- **WHAT YOU WILL DO**
Turn the part of the records that opens with the line containing "Collapse All in Package Explorer" and closes with the line containing "Action: coord(410,48)" into a Markdown table with the columns Row and Text. Give each line its own row number and leave out blank lines.

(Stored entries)
'''

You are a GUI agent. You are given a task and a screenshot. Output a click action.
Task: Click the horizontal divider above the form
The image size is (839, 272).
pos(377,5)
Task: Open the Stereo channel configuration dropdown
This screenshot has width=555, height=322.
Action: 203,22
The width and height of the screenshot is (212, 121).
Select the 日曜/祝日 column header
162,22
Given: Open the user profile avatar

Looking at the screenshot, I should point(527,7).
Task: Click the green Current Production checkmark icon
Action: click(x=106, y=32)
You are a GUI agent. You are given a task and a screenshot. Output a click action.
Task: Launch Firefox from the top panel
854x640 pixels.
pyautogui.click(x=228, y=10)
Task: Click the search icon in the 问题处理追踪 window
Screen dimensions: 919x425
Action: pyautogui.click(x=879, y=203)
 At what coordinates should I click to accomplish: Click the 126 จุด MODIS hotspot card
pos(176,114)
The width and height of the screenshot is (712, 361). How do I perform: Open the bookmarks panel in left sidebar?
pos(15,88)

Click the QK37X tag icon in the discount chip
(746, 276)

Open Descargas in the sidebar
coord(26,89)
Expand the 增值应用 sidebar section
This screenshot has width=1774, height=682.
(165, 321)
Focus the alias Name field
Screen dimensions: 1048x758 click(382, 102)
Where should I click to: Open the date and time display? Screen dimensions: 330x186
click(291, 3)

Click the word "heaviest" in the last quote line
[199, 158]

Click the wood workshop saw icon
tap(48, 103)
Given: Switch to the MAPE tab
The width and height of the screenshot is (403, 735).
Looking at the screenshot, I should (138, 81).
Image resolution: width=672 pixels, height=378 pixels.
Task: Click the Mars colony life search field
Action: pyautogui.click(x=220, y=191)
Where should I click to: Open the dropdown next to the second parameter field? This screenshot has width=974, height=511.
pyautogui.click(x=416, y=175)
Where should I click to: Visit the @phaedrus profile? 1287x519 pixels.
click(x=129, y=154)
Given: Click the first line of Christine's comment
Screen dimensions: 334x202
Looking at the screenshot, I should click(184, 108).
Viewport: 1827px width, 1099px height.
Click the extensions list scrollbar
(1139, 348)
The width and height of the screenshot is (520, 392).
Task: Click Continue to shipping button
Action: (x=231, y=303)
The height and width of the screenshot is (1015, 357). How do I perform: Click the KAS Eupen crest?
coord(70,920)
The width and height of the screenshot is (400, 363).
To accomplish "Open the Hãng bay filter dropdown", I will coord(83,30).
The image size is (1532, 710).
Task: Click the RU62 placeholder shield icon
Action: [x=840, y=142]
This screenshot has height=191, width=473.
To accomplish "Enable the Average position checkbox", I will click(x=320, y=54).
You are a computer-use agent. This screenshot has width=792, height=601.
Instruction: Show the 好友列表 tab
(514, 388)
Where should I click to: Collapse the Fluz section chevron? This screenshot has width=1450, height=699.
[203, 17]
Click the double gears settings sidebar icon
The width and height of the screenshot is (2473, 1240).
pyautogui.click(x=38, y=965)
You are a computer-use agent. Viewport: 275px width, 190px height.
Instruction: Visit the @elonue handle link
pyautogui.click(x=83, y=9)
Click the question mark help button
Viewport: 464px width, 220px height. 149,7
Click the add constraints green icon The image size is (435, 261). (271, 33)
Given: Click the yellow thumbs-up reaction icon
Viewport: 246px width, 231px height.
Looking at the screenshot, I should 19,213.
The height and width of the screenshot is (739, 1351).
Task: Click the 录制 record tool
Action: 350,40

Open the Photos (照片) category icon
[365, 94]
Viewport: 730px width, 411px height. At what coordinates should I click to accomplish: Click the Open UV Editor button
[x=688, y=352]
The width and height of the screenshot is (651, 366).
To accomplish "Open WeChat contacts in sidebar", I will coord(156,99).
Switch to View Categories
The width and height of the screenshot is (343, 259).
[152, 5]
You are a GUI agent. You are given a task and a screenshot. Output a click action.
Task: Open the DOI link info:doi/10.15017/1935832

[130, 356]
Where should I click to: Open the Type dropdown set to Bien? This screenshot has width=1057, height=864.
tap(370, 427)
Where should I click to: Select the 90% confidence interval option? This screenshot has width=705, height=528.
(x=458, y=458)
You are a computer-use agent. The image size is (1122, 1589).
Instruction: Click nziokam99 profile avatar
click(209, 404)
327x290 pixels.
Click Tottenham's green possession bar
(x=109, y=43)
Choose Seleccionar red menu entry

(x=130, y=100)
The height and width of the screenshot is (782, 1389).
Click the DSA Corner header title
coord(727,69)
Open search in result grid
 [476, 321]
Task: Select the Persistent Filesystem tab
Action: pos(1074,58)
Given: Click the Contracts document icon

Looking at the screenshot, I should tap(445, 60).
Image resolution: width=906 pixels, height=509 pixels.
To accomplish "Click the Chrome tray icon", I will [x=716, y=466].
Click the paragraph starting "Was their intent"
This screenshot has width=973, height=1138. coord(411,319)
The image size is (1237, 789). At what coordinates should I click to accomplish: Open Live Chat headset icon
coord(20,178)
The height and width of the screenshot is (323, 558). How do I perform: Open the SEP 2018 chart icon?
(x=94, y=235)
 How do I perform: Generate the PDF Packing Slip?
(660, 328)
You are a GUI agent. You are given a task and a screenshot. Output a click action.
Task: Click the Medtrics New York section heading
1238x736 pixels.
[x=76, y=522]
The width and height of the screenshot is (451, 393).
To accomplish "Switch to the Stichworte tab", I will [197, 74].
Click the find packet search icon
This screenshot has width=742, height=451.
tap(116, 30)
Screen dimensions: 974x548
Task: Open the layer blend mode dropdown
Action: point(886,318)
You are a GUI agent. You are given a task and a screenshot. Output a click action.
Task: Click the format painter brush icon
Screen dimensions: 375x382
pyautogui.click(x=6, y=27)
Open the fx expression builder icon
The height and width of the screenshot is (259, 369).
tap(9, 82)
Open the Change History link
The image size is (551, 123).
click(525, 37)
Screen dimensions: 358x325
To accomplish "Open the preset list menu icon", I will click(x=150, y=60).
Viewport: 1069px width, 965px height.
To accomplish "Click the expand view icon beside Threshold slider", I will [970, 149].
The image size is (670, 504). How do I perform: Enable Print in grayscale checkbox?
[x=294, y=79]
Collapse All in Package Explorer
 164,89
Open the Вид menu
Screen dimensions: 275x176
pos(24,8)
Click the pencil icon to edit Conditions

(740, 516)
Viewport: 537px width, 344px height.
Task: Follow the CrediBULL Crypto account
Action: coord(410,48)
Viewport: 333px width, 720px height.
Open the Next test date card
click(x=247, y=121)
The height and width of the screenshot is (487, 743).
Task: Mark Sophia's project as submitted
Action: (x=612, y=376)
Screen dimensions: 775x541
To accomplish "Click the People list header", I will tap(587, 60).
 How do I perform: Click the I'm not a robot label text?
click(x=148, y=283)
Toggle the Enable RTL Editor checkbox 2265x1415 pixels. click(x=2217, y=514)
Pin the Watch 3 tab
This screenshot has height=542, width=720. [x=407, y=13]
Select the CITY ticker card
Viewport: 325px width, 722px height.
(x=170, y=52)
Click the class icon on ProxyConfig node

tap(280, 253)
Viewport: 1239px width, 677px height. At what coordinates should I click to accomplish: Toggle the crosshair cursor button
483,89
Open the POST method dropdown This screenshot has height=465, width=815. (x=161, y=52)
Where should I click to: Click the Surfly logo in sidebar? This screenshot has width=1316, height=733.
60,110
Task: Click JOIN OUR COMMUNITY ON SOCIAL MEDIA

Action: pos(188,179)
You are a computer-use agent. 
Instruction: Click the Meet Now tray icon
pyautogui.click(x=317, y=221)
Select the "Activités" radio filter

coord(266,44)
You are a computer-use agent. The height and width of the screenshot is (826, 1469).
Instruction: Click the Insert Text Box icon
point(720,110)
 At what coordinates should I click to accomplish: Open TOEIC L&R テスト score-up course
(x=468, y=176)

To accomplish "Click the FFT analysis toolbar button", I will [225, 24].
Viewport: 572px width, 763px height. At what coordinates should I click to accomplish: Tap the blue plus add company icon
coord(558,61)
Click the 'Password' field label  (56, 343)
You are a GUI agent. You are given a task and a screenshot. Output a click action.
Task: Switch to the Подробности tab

'''

- **RIGHT ANSWER**
| Row | Text |
|---|---|
| 1 | Collapse All in Package Explorer |
| 2 |  164,89 |
| 3 | Open the Вид menu |
| 4 | Screen dimensions: 275x176 |
| 5 | pos(24,8) |
| 6 | Click the pencil icon to edit Conditions |
| 7 | (740, 516) |
| 8 | Viewport: 537px width, 344px height. |
| 9 | Task: Follow the CrediBULL Crypto account |
| 10 | Action: coord(410,48) |